For decades, we have heard a lot of talk from American officials, industry experts, and others about the supposed threat of a “cyber 9/11,” “cyber Pearl Harbor,” “cyber Katrina,” or even “cyber Sandy.” In short, we have been warned repeatedly that “cyber doom” is coming. Indeed, as recently as this fall, cyber doom was in the news as a result of the cyber attack on Sony.
But the latest World Wide Threat Assessment (WWTA) [PDF] presented to Congress by the Director of National Intelligence, Gen. James Clapper, says that “Cyber Armageddon“ is unlikely. Rather, the assessment “foresee[s] an ongoing series of low-to-moderate level cyber attacks form a variety of sources over time, which will impose costs on US economic competitiveness and national security.” This threat, it says, “cannot be eliminated; rather, cyber risk must be managed.”
Some have argued that such scenarios were always about threat inflation and fear mongering and have applauded the admission by intelligence officials who once trafficked in such rhetoric that these scenarios are unlikely after all. Has the era of cyber doom fear mongering come to an end? Not likely.
Key intelligence officials, like NSA Director Admiral Michael Rogers are still using this rhetoric. Just three days before the release of WWTA, Rogers defined “cyber Pearl Harbor” and said that one had already occurred.
Asked to define a ’cyber Pearl Harbor’, a phrase used in 2012 by then-Defense Secretary Leon Panetta, Rogers replied: ‘An action directed against infrastructure within the United States that leads to significant impact—whether that’s economic, whether that’s in our ability to execute our day-to-day functions as a society, as a nation.’ He added that the hack of Sony Pictures Entertainment last November met that dire criteria. Movie studios fit into the U.S. government’s broad definition of critical infrastructure.
With this comment, Admiral Rogers follows in the footsteps of Amit Yoran, former head of the Department of Homeland Security’s National Cyber Security Division, who claimed in 2009, “Cyber 9–11 has happened over the last 10 years, but it’s happened slowly so we don’t see it.” Of course, there was no evidence then that anything like 9/11 had occurred in or through cyberspace, just as the hack of Sony is nothing like Pearl Harbor now.
Why do such outrageous claims persist even in the face of contradictory evidence and assessments?
One reason is that, despite claims to the contrary, the use of “cyber doom” is primarily about emotions not facts. Its function is to motivate a response through the use of fear, not to describe accurately the true nature of the threat and its likely impacts.
Among those who use cyber doom rhetoric when speaking in public or to the media, there is often a disconnect between the threat as implied in that rhetoric and the diagnosis of threats that these same individuals provide in more formal settings like threat assessments for Congress.

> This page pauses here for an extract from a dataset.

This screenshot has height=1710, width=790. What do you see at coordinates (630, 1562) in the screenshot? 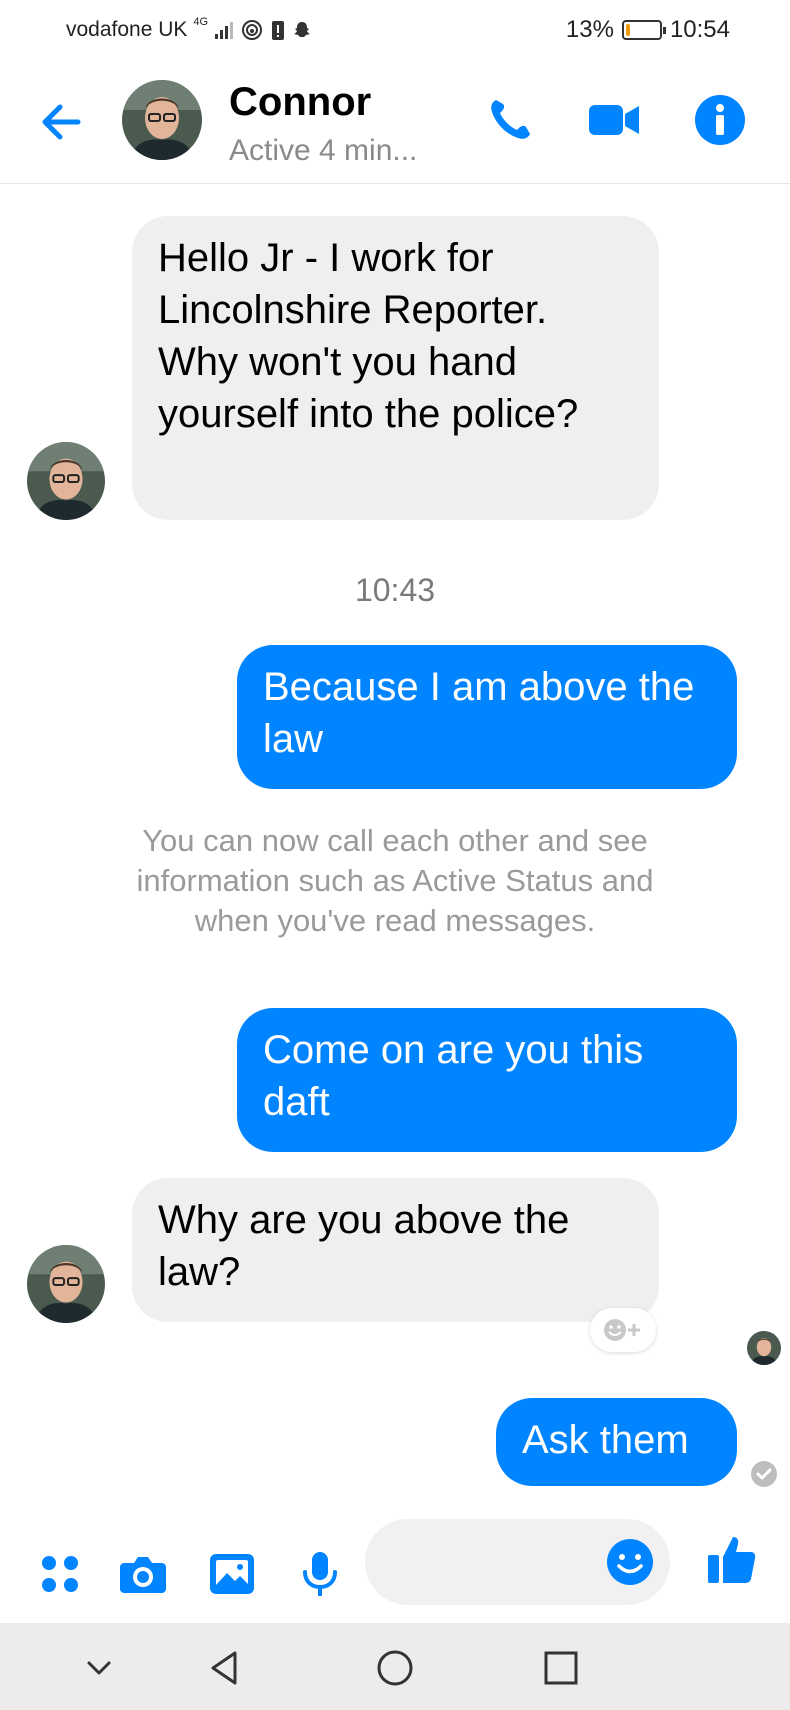
I see `emoji-icon` at bounding box center [630, 1562].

For example, though Admiral Rogers warned publicly of “cyber Pearl Harbor” in February 2015, less than a month later, in his testimony to Congress, his description of the cyber threats facing the United States focused primarily on censorship as a threat to “Internet freedom,” theft of intellectual property, and disruption of networks and access to information. Cyber attacks against critical infrastructure were mentioned, but as in the past, were framed as a “potential” future threat that could “perhaps” result in sabotage during a wider conflict (page 10).
Diagnosing the cyber threat as primarily about espionage, theft, and disruption while simultaneously relying on doom scenarios out of step with that diagnosis has been a feature of U.S. public policy discourse on this issue since at least 2008. And as long as officials believe there is still a need to motivate a response, cyber doom will continue to be a feature of U.S. public policy discourse on cyber security, even if their own assessments find such scenarios unlikely.
Finally, even if cyber doom is down right now, it is likely not out. The winds of cyber war discourse are ever changing. Identification of what is threatened, by whom, and with what potential impact has changed over time, often in ways that seem to mirror larger security concerns that are not primarily about cyber security. Through it all, cyber doom rhetoric has survived, again, primarily for its affective characteristics. But even if it is experiencing a decline at the moment, wait a few months and the cyber discourse weather is likely to change and cyber doom could well make a comeback.